▶ [Task prompt] Rewrite these records as a numbered list, one line per item, and leave out the blank lines.

▶ [Exercise material]
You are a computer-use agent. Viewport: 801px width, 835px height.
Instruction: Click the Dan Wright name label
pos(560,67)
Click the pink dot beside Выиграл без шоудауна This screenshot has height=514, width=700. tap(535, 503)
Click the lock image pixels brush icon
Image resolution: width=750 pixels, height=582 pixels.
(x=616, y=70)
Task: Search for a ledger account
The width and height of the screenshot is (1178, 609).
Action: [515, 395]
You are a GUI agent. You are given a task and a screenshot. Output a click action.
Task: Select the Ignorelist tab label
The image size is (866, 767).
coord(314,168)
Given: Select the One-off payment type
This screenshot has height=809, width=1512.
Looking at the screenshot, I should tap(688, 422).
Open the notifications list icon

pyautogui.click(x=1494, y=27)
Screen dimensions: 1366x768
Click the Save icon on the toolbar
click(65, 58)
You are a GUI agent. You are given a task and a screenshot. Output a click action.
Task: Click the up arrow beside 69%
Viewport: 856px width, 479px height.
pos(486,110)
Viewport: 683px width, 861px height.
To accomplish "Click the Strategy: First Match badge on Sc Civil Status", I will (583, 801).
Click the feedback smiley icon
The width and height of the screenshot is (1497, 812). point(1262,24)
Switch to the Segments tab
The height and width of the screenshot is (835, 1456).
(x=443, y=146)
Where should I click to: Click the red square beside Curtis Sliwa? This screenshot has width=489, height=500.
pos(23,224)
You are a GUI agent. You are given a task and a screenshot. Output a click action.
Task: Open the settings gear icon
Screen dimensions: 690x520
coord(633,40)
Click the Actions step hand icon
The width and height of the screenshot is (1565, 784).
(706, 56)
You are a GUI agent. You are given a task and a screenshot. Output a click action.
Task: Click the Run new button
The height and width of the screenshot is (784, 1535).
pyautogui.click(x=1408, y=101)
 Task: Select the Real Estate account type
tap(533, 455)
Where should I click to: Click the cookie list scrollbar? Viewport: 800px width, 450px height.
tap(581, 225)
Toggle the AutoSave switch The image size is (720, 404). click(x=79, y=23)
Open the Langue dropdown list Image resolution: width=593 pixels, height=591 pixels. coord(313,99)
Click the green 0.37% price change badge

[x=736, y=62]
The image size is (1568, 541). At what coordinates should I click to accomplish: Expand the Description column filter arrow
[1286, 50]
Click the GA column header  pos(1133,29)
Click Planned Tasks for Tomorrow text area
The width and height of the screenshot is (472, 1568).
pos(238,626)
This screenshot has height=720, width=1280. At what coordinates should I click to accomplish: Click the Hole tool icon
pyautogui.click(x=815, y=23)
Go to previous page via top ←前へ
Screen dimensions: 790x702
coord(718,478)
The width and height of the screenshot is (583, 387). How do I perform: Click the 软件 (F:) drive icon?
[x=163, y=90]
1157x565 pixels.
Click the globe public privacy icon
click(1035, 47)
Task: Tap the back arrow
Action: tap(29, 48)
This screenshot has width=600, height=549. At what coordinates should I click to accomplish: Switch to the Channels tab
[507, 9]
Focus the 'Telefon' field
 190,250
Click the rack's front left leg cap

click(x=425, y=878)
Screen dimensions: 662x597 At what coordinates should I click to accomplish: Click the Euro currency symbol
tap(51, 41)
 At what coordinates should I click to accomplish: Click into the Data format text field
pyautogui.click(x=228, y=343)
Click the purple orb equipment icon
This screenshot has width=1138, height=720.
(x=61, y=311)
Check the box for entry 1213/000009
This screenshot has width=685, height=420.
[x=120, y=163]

▶ [Expected answer]
1. You are a computer-use agent. Viewport: 801px width, 835px height.
2. Instruction: Click the Dan Wright name label
3. pos(560,67)
4. Click the pink dot beside Выиграл без шоудауна This screenshot has height=514, width=700. tap(535, 503)
5. Click the lock image pixels brush icon
6. Image resolution: width=750 pixels, height=582 pixels.
7. (x=616, y=70)
8. Task: Search for a ledger account
9. The width and height of the screenshot is (1178, 609).
10. Action: [515, 395]
11. You are a GUI agent. You are given a task and a screenshot. Output a click action.
12. Task: Select the Ignorelist tab label
13. The image size is (866, 767).
14. coord(314,168)
15. Given: Select the One-off payment type
16. This screenshot has height=809, width=1512.
17. Looking at the screenshot, I should tap(688, 422).
18. Open the notifications list icon
19. pyautogui.click(x=1494, y=27)
20. Screen dimensions: 1366x768
21. Click the Save icon on the toolbar
22. click(65, 58)
23. You are a GUI agent. You are given a task and a screenshot. Output a click action.
24. Task: Click the up arrow beside 69%
25. Viewport: 856px width, 479px height.
26. pos(486,110)
27. Viewport: 683px width, 861px height.
28. To accomplish "Click the Strategy: First Match badge on Sc Civil Status", I will (583, 801).
29. Click the feedback smiley icon
30. The width and height of the screenshot is (1497, 812). point(1262,24)
31. Switch to the Segments tab
32. The height and width of the screenshot is (835, 1456).
33. (x=443, y=146)
34. Where should I click to: Click the red square beside Curtis Sliwa? This screenshot has width=489, height=500.
35. pos(23,224)
36. You are a GUI agent. You are given a task and a screenshot. Output a click action.
37. Task: Open the settings gear icon
38. Screen dimensions: 690x520
39. coord(633,40)
40. Click the Actions step hand icon
41. The width and height of the screenshot is (1565, 784).
42. (706, 56)
43. You are a GUI agent. You are given a task and a screenshot. Output a click action.
44. Task: Click the Run new button
45. The height and width of the screenshot is (784, 1535).
46. pyautogui.click(x=1408, y=101)
47.  Task: Select the Real Estate account type
48. tap(533, 455)
49. Where should I click to: Click the cookie list scrollbar? Viewport: 800px width, 450px height.
50. tap(581, 225)
51. Toggle the AutoSave switch The image size is (720, 404). click(x=79, y=23)
52. Open the Langue dropdown list Image resolution: width=593 pixels, height=591 pixels. coord(313,99)
53. Click the green 0.37% price change badge
54. [x=736, y=62]
55. The image size is (1568, 541). At what coordinates should I click to accomplish: Expand the Description column filter arrow
56. [1286, 50]
57. Click the GA column header  pos(1133,29)
58. Click Planned Tasks for Tomorrow text area
59. The width and height of the screenshot is (472, 1568).
60. pos(238,626)
61. This screenshot has height=720, width=1280. At what coordinates should I click to accomplish: Click the Hole tool icon
62. pyautogui.click(x=815, y=23)
63. Go to previous page via top ←前へ
64. Screen dimensions: 790x702
65. coord(718,478)
66. The width and height of the screenshot is (583, 387). How do I perform: Click the 软件 (F:) drive icon?
67. [x=163, y=90]
68. 1157x565 pixels.
69. Click the globe public privacy icon
70. click(1035, 47)
71. Task: Tap the back arrow
72. Action: tap(29, 48)
73. This screenshot has width=600, height=549. At what coordinates should I click to accomplish: Switch to the Channels tab
74. [507, 9]
75. Focus the 'Telefon' field
76.  190,250
77. Click the rack's front left leg cap
78. click(x=425, y=878)
79. Screen dimensions: 662x597 At what coordinates should I click to accomplish: Click the Euro currency symbol
80. tap(51, 41)
81.  At what coordinates should I click to accomplish: Click into the Data format text field
82. pyautogui.click(x=228, y=343)
83. Click the purple orb equipment icon
84. This screenshot has width=1138, height=720.
85. (x=61, y=311)
86. Check the box for entry 1213/000009
87. This screenshot has width=685, height=420.
88. [x=120, y=163]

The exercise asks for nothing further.